It is true. I am not ashamed of it. I perform cost-benefit analysis on relationships.
I remember sitting in one of the first classes of my second year of graduate school. I had just graduated with my Bachelor of Arts degree in economics. In conjunction with my regular undergraduate workload, I was taking the first year graduate school courses.
I had originally meant to enter the Environmental Studies program when I was transferring from my 7th year at community college. Once I entered UCSC I found out that one had to test into E.S. I also then heard of an accelerated Master’s of Science degree in Economics, which also meant taking the GRE’s. The minute I became aware that I was weighing the cost of getting into either program – having to take a test to enter, and the benefit – a B.S. in one year vs. an M.S. in two – well, it became very apparent where I should apply my efforts.
So there we were, a handful of wide-eyed undergrads who slogged out a summer class giving us the necessary background in linear algebra to understand the basics of regression analysis. I didn’t even understand the latter part of that last sentence until the end of my first year of graduate school.
That handful of us, many of which, as undergraduates made the same cost-benefit analysis as I, were thrown into the world of regression analysis and econometrics with the expectation to sink or swim with first year PhD candidates. We survived and here we were, freshly minted graduate students, already veterans on the path to receive an master’s degree. Those of us who salivated at the thought of getting an M.S. with only one year of graduate school and forgot to ask what we were going to study, finally understood what we were getting a degree for.

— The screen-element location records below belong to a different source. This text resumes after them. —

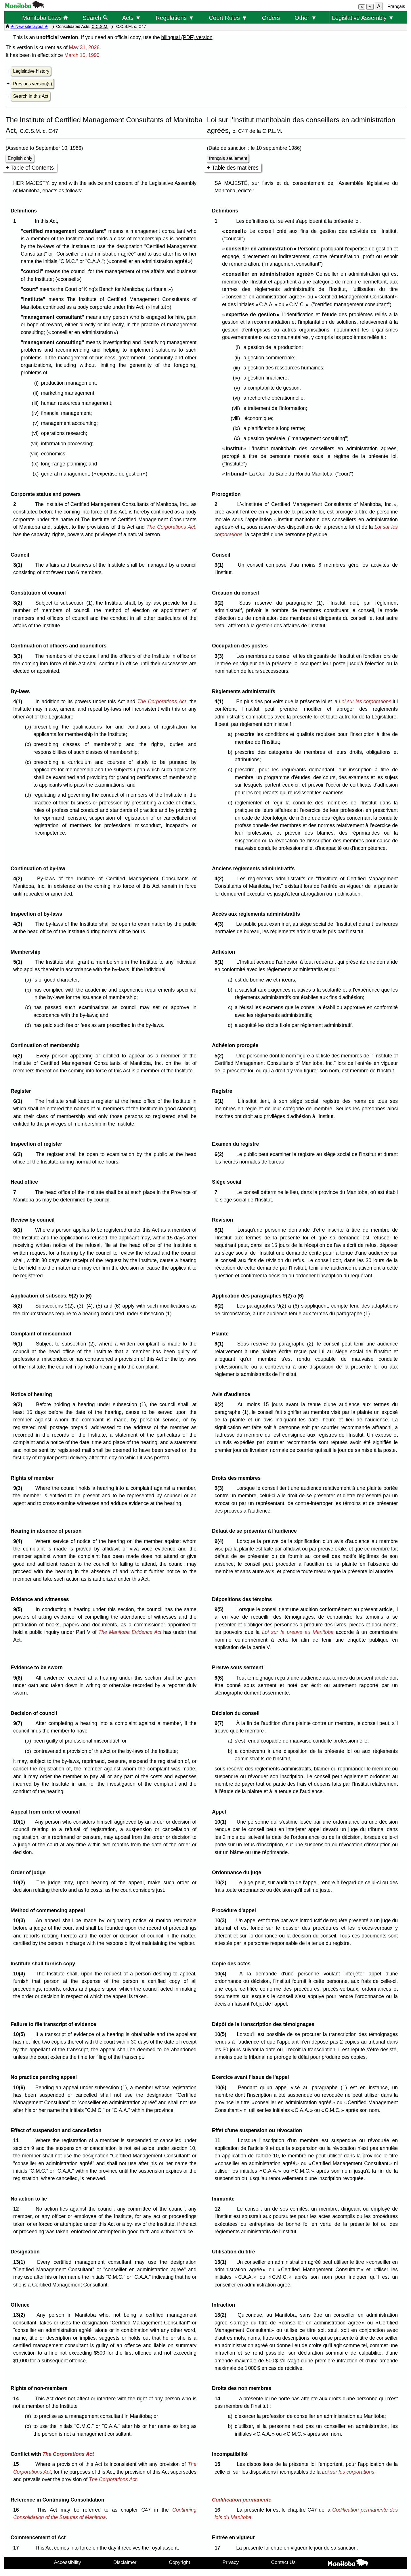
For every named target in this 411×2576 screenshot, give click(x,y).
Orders (271, 17)
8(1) (19, 1230)
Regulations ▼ (175, 17)
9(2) (19, 1404)
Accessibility (67, 2562)
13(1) (20, 2262)
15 (17, 2464)
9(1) (19, 1344)
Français (396, 6)
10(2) (20, 1882)
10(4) (20, 1974)
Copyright (179, 2562)
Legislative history (31, 71)
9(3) (19, 1488)
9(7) (19, 1723)
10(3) (20, 1920)
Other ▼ (306, 17)
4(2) (19, 878)
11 (17, 2140)
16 (17, 2510)
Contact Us (283, 2562)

The guest professor that day, was guest lecturing from Stanford. I can’t remember his name, but he was personable and smart and had some great stories. He started telling a story about a friend of his in college who was such a geek that he would do things like perform cost-benefit analysis of his relationships and so forth. Not seconds after he started the story, my entire cohort turned around to look at me.
If economics is the allocation of scarce resources for competitive uses, then it would be appropriate to use understand it in terms of my most valuable resources – my time and attention.
Now there are people who would argue love would be valuable, if not even more valuable, but I like to think that love is infinite and is bounded only by my physical existence and my ability to stay conscious and focused- at least that is the reality tunnel I am in at the moment. I am sure that dedicating my life to meditation or psychedelics, I would be able to alter that tunnel, but as of yet I have not been so inspired.
The idea of the finiteness of my time and attention is summed up, for me, with the “Core Four.” This is the notion that a person can only maintain up to four really intimate, deep, connected, relationships at one time. I like to hope it is actually the “Core Six,” because given “Six Degrees of Separation” holds true and I can ensure that I have six relationships that move, touch, and inspire each of us to become better human beings, then we can move, touch, and inspire everyone on the planet to become better human beings.
The trick, I think, is to make sure the other six people don’t all share the same six people and you get a closed clique. What we want is an open chain with each node touching as many different nodes as possible.
Do I perform cost benefit on those six people? No. Cost-benefit for me has evolved only when my heart and gut cannot give me a proper answer. Those four to six relationships leave no question. Who does not want to be intimate and loved by the most inspirational and loving human beings you know.